If Zelman’s prediction is true, Fortune should change our branding from the pandemic housing boom – a period that has seen US home prices soar 43% in just over three years – to the pandemic housing bubble. That said, this predicted drop is still more of a housing correction than a real estate crash, which the industry says requires a 20% drop in prices. At least it wouldn’t be at the level of the last crash: peak to trough, House prices in the United States fell by 27% between 2006 and 2012.
Not everyone agrees with Zelman’s bearish outlook, of course. Over the coming year, Zillow predicts US home prices will rise another 2.4%. Goldman Sachs predicts that U.S. home prices will rise 1.8% in 2023 and 3.5% in 2024. Meanwhile, companies like the Mortgage Bankers Association, CoreLogic, Fannie Mae and Freddie Mac are still predicting a modest rise single-digit house prices in 2023.
But Zelman isn’t the only housing bear either. From peak to trough, Moody’s Analytics expects U.S. home prices to fall 0-5% nationally. If a recession hits, Moody’s forecasts drop to 5% and 10% respectively. Falling house prices are also predicted by research firms such as John Burns Real Estate Consulting, Zonda, Capital Economics and Pantheon. Fitch Ratings thinks house prices could fall 10-15% if the housing slump gets worse.

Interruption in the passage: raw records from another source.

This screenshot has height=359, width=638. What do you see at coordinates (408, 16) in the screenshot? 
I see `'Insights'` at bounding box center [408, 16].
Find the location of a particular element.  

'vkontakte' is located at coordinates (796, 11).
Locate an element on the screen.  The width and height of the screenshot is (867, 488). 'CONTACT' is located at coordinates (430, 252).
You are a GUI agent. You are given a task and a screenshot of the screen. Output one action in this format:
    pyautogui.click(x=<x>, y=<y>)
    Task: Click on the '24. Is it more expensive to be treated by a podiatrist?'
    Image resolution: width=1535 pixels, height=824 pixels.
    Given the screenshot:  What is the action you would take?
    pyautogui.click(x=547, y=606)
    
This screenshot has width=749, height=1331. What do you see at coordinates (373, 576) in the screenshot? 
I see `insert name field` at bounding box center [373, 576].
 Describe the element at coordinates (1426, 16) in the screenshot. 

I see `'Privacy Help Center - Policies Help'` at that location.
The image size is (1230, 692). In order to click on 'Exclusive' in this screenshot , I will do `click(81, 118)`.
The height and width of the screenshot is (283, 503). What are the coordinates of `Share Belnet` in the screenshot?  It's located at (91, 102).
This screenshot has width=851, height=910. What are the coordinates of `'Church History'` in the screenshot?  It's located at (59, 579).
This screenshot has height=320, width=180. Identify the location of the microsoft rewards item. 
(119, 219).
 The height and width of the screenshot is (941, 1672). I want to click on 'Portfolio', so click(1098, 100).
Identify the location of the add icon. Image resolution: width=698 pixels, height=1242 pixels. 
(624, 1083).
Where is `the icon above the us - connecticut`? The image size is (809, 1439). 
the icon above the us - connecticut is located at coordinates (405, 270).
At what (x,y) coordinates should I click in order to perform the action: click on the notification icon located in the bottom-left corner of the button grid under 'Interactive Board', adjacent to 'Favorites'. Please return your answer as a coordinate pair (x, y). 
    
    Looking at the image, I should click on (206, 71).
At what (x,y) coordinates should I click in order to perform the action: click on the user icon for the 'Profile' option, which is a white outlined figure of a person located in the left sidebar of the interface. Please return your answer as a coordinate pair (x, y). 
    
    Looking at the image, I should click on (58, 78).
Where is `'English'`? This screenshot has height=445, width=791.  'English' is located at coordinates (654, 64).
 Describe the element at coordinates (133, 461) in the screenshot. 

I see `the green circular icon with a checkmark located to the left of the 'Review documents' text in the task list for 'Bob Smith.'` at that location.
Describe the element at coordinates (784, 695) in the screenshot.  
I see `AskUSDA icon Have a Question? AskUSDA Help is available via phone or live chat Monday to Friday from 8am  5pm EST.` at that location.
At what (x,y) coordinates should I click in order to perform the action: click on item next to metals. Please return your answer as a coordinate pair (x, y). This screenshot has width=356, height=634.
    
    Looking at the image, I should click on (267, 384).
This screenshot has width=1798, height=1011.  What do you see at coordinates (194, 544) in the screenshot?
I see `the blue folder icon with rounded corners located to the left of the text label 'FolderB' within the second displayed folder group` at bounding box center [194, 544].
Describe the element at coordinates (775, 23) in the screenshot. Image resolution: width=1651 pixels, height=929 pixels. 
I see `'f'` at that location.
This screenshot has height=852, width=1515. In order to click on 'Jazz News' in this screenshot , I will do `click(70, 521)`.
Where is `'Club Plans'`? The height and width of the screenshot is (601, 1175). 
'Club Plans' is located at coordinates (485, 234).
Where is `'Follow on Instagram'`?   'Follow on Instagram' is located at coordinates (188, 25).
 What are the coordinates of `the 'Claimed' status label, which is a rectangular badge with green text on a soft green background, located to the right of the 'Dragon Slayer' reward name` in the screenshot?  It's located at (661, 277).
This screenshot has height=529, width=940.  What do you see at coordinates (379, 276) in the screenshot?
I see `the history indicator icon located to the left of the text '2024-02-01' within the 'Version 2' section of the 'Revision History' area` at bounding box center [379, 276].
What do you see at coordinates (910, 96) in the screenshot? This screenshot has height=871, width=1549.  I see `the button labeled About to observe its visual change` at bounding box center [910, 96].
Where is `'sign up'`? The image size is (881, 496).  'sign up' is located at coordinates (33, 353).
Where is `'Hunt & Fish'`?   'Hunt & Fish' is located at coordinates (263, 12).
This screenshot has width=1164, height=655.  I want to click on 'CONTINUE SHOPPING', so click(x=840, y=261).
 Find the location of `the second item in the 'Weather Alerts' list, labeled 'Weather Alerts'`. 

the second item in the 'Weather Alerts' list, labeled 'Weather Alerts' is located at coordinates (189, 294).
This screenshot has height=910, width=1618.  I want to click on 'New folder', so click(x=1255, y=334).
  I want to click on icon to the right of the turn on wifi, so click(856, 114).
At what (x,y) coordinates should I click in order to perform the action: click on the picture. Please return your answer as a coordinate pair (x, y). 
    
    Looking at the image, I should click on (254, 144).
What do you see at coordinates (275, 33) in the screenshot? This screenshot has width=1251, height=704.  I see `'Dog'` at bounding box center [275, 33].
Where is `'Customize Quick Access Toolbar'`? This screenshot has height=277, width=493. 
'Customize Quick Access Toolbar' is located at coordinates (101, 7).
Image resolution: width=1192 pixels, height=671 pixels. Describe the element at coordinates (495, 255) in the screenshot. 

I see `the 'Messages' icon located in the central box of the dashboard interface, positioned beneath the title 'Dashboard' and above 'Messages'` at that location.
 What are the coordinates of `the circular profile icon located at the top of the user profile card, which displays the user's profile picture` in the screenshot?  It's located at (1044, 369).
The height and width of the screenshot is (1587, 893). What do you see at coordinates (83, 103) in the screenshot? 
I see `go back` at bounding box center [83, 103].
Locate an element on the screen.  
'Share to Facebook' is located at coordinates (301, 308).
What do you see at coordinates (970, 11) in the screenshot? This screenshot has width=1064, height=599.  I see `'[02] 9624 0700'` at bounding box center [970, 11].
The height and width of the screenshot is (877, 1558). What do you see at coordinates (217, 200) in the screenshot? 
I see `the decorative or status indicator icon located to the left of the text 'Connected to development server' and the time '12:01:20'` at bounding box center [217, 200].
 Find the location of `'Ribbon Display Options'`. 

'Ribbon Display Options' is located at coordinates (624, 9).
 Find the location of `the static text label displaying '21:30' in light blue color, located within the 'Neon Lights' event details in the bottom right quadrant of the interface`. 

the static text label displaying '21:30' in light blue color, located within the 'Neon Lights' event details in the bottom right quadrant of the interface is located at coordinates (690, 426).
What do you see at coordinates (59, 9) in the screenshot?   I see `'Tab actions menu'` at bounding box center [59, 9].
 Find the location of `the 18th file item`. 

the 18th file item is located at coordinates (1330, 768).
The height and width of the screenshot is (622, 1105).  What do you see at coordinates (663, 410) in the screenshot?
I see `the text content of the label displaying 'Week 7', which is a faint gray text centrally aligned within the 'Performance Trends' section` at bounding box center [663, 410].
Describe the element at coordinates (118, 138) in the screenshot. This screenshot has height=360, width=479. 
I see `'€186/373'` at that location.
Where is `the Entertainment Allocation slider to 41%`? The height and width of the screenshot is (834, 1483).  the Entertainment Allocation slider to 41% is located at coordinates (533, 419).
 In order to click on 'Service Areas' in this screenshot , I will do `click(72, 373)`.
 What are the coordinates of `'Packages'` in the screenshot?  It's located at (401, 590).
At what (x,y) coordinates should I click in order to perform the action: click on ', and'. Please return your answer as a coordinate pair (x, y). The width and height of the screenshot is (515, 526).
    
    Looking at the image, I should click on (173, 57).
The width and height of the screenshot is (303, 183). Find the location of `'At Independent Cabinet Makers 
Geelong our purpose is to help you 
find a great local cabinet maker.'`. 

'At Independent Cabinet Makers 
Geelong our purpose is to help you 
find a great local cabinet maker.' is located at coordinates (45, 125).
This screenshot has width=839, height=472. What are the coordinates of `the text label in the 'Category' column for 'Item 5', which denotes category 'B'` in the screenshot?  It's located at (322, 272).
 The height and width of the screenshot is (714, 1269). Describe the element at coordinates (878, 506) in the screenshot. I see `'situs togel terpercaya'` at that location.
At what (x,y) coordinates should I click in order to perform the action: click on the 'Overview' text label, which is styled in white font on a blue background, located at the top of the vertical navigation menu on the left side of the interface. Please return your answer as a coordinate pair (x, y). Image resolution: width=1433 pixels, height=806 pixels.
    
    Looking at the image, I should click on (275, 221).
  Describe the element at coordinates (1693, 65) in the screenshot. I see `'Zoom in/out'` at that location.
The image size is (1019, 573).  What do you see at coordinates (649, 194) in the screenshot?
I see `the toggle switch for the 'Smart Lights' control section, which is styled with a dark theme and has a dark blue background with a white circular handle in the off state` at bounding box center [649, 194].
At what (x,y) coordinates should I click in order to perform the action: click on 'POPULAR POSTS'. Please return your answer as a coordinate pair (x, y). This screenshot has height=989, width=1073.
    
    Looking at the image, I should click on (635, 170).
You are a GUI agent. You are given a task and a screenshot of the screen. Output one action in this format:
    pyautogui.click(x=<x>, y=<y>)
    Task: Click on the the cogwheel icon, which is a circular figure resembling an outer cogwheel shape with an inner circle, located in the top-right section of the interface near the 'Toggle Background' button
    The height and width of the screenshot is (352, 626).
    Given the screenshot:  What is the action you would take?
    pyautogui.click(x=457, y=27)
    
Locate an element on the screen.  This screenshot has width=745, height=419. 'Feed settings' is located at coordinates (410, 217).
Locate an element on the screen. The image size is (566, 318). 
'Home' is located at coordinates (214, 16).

Mark Zandi, chief economist at Moody’s, recount Fortune that factors such as “record vacancy rate”, “very good underwriting” and “ordinary loan” will not be enough to prevent a single-digit drop in house prices. However, this will prevent the US housing market from descending into a full-fledged “housing crash”. This time around, Zandi says the owners are in much better financial shape.
Keep in mind that when an economist or analyst says “US home prices,” they’re not talking about your home. Across the country, Zandi says the results of the ongoing housing correction will vary. In bubbly markets, like Austin and Boise, Zandi predicts home prices will drop between 5% and 10%. If a recession hits, Zandi expects a 15-20% drop in the country’s 187 significantly “overvalued” regional real estate markets.